*WORK TO BE COMPLETED:*
Recast the rows from the start through the line containing "point(129,23)" as a two-column CSV headed "instruction" and "output", with one line per row and each field quoted. Replace line breaks with spaces and leave the pictures out.

··· INFORMATION GIVEN ···

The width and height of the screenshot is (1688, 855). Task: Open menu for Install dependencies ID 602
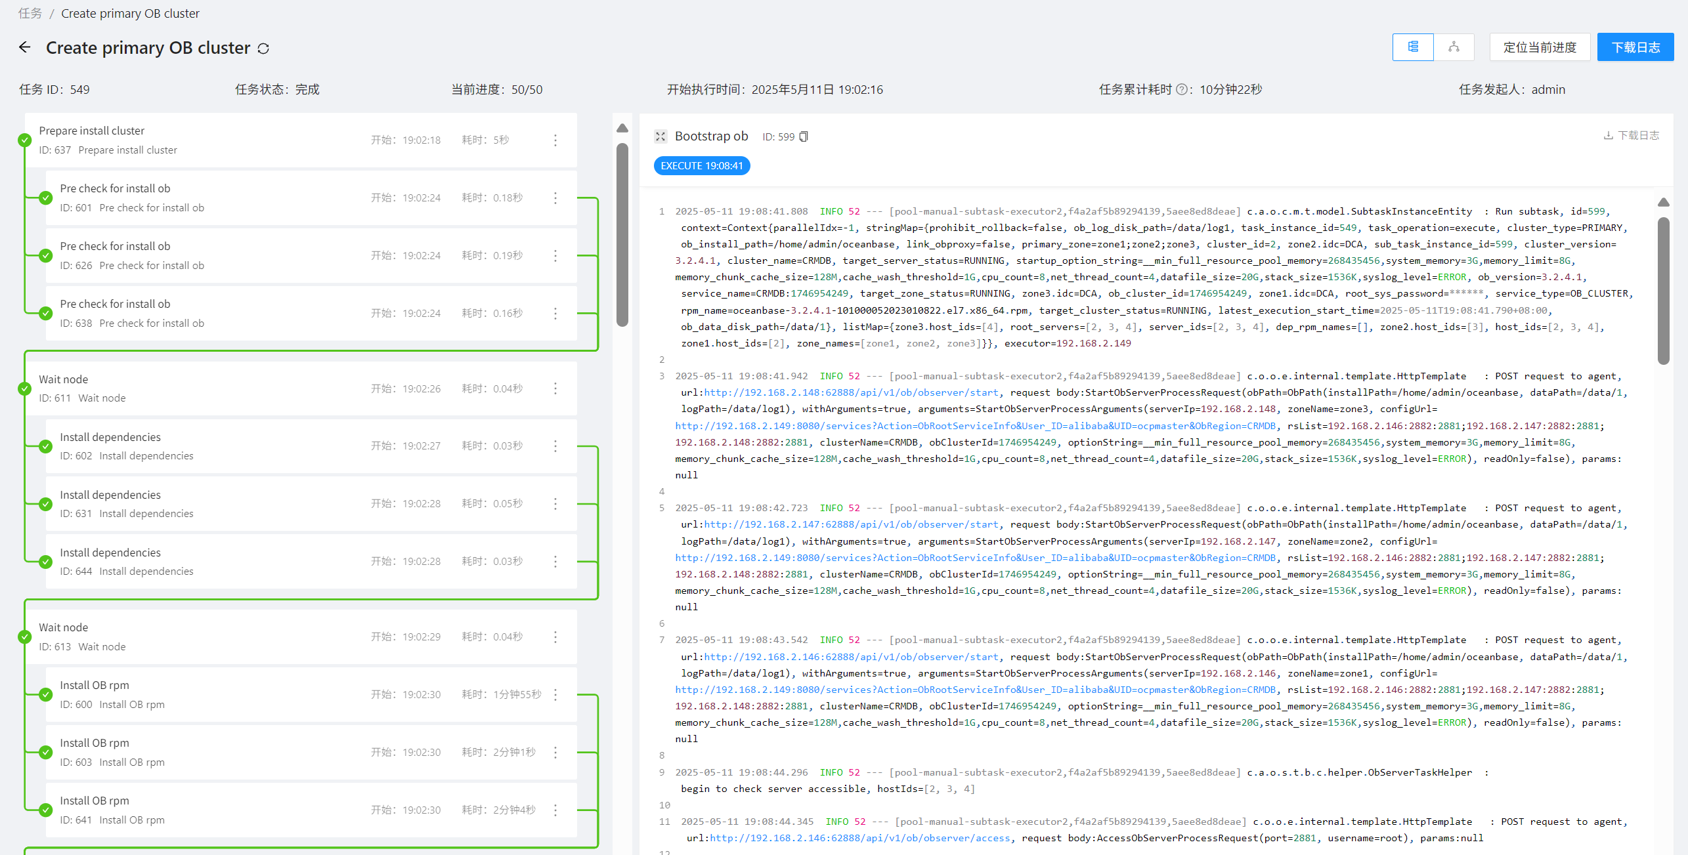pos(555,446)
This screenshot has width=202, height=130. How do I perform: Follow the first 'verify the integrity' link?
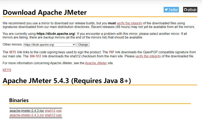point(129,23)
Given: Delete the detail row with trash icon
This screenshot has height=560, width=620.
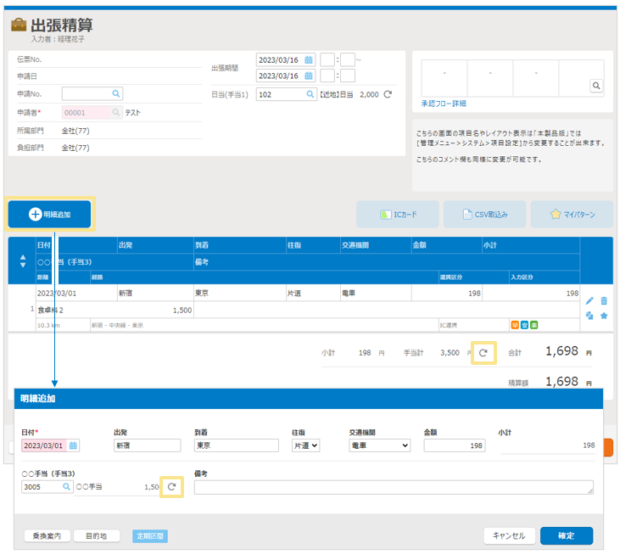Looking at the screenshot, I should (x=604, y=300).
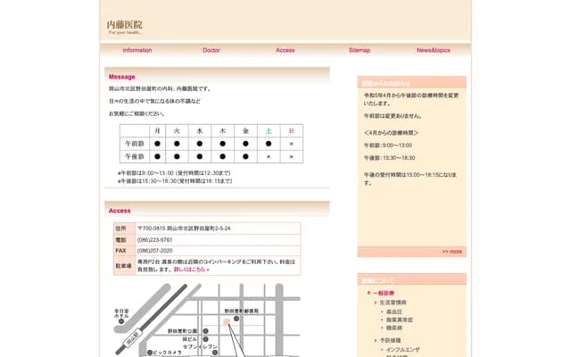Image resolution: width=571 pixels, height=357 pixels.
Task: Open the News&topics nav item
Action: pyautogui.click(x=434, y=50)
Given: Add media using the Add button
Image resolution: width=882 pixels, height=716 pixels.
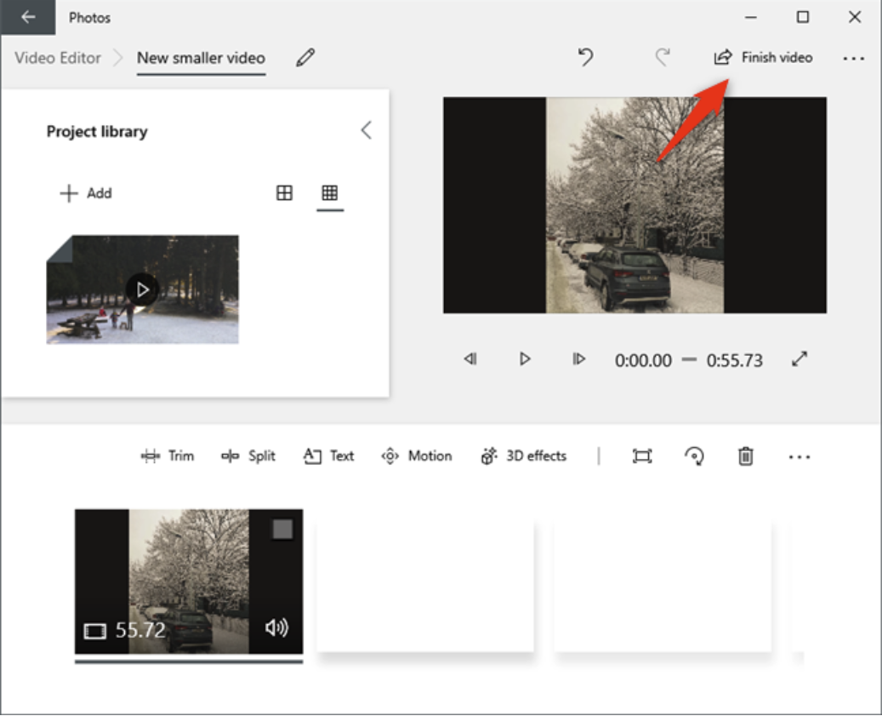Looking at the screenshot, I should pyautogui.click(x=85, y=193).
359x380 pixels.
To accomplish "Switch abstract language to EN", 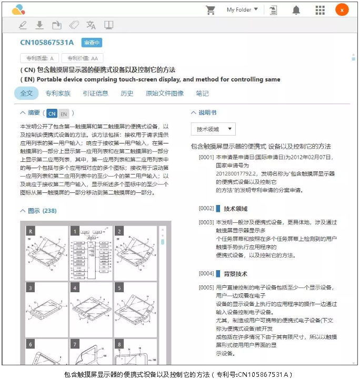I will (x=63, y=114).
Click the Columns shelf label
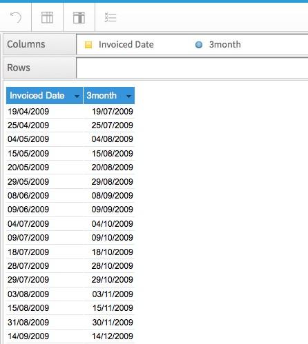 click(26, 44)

···

*FULL SOLUTION:*
instruction,output
"The width and height of the screenshot is (1688, 855). Task: Open menu for Install dependencies ID 602","pos(555,446)"
"This screenshot has width=202, height=130. How do I perform: Follow the first 'verify the integrity' link?","point(129,23)"